Smart infrastructure has become an attractive research field in recent years. It integrates technologies of sensing, control, and Internet of Things (IoT) to provide a more secure, efficient, and convenient living space for the residents. While energy management [1] and the IoT network [2] are some of the research aspects, there is another growing trend of deploying domestic robots in smart infrastructure to enhance the quality of living and working. Personal robots that do laundry or floor cleaning would reduce the housework burden, and assistive mobile robots can help the elderly and disabled to live with more ease and security [3]. To interact with these robots, a natural and intuitive interface is needed for interpreting human’s intention. Hand gesture recognition is just the appropriate tool, as we naturally use our hands to convey information while communicating with others [4]. In previous research, hand gesture recognition has been applied to many smart-home applications, including the control of appliances like lamp [5] and TV [6], interaction with computer games [7], and robot control [8].

Hand gestures can be categorized into two types: static and dynamic gestures. The former is generally defined by a static posture of the hand and fingers, and the latter is formed by the dynamic movement of the hand and arm. Though non-wearable camera system can recognize both types of gestures [9], it suffers from a restricted working region that the user has to stand in front of the camera. In contrast, the problem can be solved by the thriving technology of wearable IoT [10]. Using a wearable camera, the user can walk from room to room or even going outdoors, while keeping the capability of sending gesture commands.

Using wearable camera for hand gesture recognition has many advantages over other types of sensors such as surface electromyography (sEMG) and inertial sensors. Though sEMG sensors can detect useful signals from muscle activities [11], there remain some open questions about its sensitivity to different subjects and different mounting positions. Inertial sensors mounted around user’s wrist [12] can obtain the posture and acceleration of the hand to recognize dynamic gestures. However, when it comes to static gestures, a set of bulky sensors need to be placed at each finger [13] to know the fingers’ bending condition. Whereas for the wearable camera, since both the hand and background images can be captured by the camera, it is promising to achieve recognition of both static and dynamic gestures. Moreover, through the analysis of background image, it also provides other smart-home usages such as text tracking for the blind [14], diet monitoring of the elderly [15], and recognizing daily activities [16] to ensure the security of the elderly who stay alone at home.

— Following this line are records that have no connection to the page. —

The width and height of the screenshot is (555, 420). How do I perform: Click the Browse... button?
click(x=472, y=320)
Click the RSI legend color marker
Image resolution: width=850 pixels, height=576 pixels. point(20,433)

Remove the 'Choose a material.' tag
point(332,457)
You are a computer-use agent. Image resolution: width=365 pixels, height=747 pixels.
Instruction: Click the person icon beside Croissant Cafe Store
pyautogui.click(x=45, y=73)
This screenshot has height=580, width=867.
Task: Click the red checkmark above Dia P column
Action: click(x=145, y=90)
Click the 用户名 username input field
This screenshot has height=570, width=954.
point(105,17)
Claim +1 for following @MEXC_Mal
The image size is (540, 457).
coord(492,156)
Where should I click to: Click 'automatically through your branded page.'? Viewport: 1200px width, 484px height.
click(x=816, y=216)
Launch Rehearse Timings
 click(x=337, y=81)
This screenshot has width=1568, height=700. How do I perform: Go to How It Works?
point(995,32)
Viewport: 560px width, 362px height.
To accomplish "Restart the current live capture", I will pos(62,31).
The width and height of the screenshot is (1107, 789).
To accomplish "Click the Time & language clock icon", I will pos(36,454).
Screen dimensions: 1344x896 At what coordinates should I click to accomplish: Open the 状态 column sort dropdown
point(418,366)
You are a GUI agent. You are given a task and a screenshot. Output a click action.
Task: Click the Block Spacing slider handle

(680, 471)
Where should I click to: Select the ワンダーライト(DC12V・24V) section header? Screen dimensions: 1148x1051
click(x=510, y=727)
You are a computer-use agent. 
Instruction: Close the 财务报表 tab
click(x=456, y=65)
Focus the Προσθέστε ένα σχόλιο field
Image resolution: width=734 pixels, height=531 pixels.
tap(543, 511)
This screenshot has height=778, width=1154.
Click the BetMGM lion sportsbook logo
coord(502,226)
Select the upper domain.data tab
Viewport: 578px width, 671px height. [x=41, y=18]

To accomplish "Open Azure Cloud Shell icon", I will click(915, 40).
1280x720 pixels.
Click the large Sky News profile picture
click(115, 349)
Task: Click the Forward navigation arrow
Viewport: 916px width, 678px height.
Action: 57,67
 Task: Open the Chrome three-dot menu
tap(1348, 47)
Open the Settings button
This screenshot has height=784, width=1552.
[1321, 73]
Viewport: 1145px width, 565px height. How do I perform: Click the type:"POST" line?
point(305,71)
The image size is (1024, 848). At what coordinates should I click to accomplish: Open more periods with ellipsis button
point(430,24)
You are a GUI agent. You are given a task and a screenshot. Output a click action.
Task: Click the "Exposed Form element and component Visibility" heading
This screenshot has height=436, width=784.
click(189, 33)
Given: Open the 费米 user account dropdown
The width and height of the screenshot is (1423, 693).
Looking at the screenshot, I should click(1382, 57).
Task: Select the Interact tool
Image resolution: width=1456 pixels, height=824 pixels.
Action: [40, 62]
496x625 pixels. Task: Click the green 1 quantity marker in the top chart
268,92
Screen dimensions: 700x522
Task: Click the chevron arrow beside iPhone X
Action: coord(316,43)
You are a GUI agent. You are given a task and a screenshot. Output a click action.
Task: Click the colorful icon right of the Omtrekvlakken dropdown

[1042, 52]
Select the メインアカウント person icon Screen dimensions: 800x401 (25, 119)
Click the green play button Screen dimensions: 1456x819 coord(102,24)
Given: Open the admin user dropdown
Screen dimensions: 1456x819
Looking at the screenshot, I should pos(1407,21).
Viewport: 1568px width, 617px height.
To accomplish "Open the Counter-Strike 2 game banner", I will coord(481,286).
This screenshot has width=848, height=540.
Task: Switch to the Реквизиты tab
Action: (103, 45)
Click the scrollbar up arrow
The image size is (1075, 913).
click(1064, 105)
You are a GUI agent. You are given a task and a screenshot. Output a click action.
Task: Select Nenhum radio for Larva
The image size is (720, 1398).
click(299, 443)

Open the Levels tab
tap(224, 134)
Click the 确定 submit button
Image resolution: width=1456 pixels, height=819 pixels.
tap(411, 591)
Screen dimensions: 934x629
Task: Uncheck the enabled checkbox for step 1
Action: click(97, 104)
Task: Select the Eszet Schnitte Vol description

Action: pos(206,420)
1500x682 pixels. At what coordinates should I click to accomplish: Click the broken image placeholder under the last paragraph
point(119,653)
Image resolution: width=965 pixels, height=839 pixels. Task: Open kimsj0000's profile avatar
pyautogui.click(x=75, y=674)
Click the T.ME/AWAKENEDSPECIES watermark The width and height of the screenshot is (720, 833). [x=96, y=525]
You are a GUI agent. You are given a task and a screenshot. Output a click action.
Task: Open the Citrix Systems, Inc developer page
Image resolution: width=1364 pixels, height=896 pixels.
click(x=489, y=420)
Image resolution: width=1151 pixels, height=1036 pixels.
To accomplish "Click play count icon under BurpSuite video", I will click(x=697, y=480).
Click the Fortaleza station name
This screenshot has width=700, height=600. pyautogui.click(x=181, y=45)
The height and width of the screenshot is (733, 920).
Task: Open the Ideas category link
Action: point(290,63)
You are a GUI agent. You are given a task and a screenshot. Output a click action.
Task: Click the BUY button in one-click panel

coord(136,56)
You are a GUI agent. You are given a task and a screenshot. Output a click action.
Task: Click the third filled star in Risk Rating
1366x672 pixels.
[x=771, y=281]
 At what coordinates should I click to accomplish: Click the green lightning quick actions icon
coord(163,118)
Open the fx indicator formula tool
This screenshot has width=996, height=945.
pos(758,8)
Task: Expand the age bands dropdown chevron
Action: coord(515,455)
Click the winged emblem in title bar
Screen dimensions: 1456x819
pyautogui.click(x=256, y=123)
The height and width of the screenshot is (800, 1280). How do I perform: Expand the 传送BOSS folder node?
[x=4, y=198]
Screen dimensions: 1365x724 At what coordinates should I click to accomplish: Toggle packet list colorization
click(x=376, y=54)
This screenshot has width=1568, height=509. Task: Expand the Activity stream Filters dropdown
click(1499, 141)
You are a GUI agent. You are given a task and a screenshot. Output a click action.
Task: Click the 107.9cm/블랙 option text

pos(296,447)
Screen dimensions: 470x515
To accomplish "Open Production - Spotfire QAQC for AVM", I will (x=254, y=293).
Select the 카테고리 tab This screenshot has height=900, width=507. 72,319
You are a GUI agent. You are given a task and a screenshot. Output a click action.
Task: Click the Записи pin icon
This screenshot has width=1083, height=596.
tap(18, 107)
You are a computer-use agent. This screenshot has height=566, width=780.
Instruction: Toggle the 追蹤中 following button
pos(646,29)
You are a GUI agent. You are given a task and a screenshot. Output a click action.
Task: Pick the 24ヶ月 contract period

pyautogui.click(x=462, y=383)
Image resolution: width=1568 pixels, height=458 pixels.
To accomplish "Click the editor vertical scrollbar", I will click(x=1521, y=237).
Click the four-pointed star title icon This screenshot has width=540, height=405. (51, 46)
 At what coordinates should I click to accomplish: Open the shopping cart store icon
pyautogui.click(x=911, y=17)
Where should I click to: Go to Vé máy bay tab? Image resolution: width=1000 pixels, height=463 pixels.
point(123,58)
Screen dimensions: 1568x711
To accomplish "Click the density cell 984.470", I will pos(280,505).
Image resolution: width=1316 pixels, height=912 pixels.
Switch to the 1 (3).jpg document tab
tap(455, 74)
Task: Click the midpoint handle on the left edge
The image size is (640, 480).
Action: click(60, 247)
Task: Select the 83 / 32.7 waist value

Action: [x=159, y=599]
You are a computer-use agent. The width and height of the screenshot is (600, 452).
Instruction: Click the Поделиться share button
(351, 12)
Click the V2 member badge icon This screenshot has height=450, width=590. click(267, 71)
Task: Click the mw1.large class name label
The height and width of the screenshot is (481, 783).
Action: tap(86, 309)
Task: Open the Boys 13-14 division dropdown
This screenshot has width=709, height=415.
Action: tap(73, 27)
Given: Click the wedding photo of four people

Several vision-based wearable systems have been developed in past years for hand gesture recognition. Valty et al. [17] analyzed the goals and feasibility of using wrist-worn RGB camera. Howard et al. [18] used infrared sensors beneath the wrist to detect whether a finger is bending. Later, Kim et al. [19] utilized a combination of infrared LED and infrared camera beneath the wrist to calculate the bending angle of each finger. However, placing a large device beneath the wrist can be intrusive when people use a mouse on the table or stand straight where the underside of the wrist naturally contacts with the table surface or leg. Lv et al. [20] directly placed a smartphone on the back of the wrist, whose hardware is too cumbersome and the software only detects gestures formed by the index finger and middle finger. Sajid et al. [21] used Google Glass on the head to recognize in-air hand gestures, but the user has to look at their hands all the time, which is inconvenient. A more thorough investigation on wearable cameras is needed to make it more user-friendly and convenient.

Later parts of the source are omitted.